● **Problem description**:
Go through the data and copy each line where the word "chevron" shows up.

● **Data for processing**:
%%
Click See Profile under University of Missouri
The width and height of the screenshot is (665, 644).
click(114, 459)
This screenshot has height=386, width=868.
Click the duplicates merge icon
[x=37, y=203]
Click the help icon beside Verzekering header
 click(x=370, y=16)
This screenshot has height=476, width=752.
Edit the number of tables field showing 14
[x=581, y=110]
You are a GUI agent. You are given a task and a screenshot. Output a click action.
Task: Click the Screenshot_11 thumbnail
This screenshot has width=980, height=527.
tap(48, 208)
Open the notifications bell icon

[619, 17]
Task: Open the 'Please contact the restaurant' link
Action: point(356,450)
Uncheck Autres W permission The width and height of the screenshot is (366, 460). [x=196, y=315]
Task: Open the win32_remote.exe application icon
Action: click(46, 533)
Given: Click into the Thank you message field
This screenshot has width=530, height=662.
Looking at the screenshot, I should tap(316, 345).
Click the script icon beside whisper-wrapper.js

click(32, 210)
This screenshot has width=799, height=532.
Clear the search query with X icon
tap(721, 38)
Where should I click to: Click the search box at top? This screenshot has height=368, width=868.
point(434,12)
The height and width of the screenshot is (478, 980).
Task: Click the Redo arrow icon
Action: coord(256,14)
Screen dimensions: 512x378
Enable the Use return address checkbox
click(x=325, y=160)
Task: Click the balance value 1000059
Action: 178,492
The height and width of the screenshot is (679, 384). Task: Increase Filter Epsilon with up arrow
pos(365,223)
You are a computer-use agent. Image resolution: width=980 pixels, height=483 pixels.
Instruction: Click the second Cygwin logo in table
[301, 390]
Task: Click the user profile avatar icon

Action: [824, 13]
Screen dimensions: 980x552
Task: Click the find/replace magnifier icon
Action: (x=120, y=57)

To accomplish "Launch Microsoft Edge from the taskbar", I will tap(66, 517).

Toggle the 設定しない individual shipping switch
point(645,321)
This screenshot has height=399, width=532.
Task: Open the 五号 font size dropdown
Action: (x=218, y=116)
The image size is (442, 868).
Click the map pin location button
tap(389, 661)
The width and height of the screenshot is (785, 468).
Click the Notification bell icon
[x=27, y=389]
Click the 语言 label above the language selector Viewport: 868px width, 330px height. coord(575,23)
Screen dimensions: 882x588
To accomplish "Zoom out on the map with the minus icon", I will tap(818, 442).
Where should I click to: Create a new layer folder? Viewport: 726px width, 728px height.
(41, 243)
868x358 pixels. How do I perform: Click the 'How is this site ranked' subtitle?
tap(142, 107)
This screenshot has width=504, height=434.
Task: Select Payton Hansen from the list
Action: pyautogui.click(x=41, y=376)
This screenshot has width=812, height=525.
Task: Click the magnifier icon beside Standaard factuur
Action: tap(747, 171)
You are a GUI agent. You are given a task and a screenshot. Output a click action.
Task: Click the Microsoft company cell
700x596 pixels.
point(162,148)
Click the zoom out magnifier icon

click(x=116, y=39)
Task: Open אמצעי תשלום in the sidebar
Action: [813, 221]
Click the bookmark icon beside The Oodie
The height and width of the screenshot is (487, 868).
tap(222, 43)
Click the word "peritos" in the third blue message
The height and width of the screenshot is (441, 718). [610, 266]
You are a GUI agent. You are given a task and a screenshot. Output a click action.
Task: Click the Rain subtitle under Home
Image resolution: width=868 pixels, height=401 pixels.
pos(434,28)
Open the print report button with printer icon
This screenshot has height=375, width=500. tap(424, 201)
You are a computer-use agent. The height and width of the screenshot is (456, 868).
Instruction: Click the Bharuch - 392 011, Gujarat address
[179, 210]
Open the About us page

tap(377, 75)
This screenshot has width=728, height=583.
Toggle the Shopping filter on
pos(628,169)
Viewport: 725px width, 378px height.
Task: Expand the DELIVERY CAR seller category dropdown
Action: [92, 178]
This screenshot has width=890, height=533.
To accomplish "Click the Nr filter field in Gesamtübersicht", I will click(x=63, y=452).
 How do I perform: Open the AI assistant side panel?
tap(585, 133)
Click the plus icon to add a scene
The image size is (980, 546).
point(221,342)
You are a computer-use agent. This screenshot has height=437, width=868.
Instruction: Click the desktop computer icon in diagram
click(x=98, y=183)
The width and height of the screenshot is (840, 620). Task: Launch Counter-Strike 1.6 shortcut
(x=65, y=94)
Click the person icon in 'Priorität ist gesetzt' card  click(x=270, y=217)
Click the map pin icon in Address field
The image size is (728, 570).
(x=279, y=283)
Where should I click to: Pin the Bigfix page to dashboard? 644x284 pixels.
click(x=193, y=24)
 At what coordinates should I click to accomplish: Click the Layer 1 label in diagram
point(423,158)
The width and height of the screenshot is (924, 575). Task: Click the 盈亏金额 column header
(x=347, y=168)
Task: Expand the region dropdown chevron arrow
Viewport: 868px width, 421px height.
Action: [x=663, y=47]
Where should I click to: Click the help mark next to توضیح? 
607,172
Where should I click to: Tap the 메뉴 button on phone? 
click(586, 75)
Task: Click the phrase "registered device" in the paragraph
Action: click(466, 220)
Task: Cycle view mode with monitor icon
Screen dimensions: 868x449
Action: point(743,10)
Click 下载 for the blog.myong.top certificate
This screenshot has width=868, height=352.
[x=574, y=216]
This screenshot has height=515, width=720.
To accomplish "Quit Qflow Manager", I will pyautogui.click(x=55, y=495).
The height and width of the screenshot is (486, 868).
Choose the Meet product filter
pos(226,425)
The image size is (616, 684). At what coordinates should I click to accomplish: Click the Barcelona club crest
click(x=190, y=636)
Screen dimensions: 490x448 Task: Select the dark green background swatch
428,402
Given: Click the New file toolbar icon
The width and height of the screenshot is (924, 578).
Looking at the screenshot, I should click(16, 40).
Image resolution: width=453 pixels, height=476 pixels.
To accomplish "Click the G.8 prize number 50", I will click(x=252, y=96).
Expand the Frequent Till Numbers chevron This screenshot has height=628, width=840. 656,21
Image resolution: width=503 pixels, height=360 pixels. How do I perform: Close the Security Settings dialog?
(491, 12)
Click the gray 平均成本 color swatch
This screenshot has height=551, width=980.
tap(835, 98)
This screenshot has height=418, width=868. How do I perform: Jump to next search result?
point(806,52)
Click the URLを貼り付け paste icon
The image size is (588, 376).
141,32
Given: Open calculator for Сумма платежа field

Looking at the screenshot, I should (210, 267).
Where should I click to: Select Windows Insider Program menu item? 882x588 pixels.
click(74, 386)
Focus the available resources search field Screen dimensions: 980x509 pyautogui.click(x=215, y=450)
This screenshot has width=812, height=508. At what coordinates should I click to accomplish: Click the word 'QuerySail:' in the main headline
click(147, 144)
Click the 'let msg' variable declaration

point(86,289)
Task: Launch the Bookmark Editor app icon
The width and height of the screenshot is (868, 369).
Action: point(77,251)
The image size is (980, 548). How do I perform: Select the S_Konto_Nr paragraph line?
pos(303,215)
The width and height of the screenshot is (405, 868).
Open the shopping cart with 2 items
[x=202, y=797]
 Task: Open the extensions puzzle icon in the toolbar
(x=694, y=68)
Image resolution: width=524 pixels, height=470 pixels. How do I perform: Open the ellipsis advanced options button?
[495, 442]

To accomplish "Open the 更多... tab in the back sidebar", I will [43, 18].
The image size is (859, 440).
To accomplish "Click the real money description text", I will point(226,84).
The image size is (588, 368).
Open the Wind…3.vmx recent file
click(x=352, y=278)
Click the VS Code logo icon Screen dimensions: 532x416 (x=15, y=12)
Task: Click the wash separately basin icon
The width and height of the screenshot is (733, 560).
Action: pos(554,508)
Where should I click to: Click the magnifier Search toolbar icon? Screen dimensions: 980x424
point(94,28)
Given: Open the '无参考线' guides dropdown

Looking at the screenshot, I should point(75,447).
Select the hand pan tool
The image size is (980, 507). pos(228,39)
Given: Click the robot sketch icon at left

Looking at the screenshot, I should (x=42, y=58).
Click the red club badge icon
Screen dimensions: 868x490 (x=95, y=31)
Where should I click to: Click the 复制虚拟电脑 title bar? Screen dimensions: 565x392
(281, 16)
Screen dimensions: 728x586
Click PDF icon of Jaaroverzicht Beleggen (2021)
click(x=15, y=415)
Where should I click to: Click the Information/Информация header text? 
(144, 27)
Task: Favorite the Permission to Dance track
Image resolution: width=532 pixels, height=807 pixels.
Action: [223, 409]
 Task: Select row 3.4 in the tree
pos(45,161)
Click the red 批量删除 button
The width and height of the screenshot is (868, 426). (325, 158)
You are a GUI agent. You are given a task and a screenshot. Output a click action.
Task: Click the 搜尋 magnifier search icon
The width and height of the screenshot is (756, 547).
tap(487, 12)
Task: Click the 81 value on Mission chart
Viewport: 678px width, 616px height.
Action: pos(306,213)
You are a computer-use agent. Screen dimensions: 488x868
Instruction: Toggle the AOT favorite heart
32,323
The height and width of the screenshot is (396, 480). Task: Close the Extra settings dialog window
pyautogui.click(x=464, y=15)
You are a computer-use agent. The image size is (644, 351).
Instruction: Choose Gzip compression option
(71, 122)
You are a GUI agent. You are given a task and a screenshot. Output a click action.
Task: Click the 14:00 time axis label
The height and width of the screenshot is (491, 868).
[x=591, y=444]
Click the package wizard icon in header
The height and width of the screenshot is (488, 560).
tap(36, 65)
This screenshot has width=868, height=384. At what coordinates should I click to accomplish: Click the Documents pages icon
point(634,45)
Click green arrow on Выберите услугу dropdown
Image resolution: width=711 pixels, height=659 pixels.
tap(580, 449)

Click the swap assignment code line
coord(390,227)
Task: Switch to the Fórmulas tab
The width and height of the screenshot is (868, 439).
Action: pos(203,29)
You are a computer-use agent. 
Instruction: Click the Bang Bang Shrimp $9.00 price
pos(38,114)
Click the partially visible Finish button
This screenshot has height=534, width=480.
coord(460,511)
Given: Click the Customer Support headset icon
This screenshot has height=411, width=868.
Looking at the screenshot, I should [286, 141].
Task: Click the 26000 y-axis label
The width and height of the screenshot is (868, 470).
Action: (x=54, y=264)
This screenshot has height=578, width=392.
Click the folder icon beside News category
%%
● **Task solution**:
Task: Expand the region dropdown chevron arrow
Expand the Frequent Till Numbers chevron This screenshot has height=628, width=840. 656,21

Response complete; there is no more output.